Petunia glared at her.

“It’s quite complicated,” Rose put in. “And I do think my father is a little disappointed that the only one of us with a gift for gardening is Petunia. I think he hoped for three or four who would enjoy talking about grafting and cross-pollination.”

“I have never heard either of those terms,” Prince Grigori admitted.

“Then you should certainly have Petunia take you to the hot houses tomorrow afternoon and explain them,” Pansy said with an excessive amount of enthusiasm. “And Galen and Heinrich should go with you; they’ve both worked in the gardens as well.”
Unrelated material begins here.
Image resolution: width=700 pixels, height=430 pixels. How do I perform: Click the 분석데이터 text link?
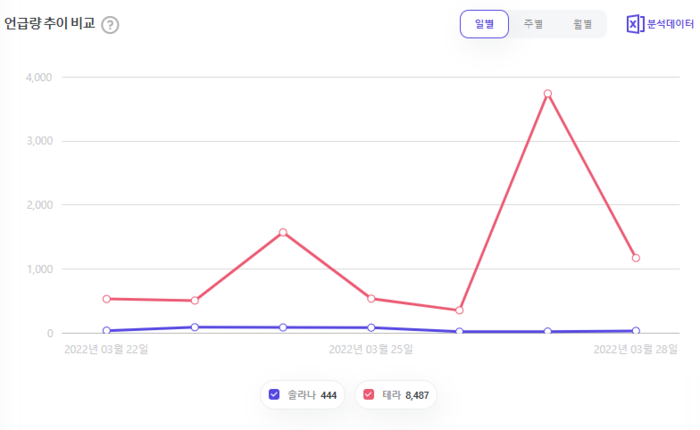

Petunia finally saw what Pansy was doing and tried to kick her under the table but it was too wide. Pansy’s voice was so bright it sounded strained. Petunia dropped her knife with a clatter.

“Clumsy!” she exclaimed, and snatched it up again. “I would be delighted to have a tour of the hot houses tomorrow, Grigori. But don’t worry, I shan’t think less of you if you aren’t interested.” She gave a tinkling laugh that was just as false as Pansy’s bright tones, then quickly changed the topic. “Violet, would you like to play for us after dinner? The grand duchess’s pianoforte is very fine.”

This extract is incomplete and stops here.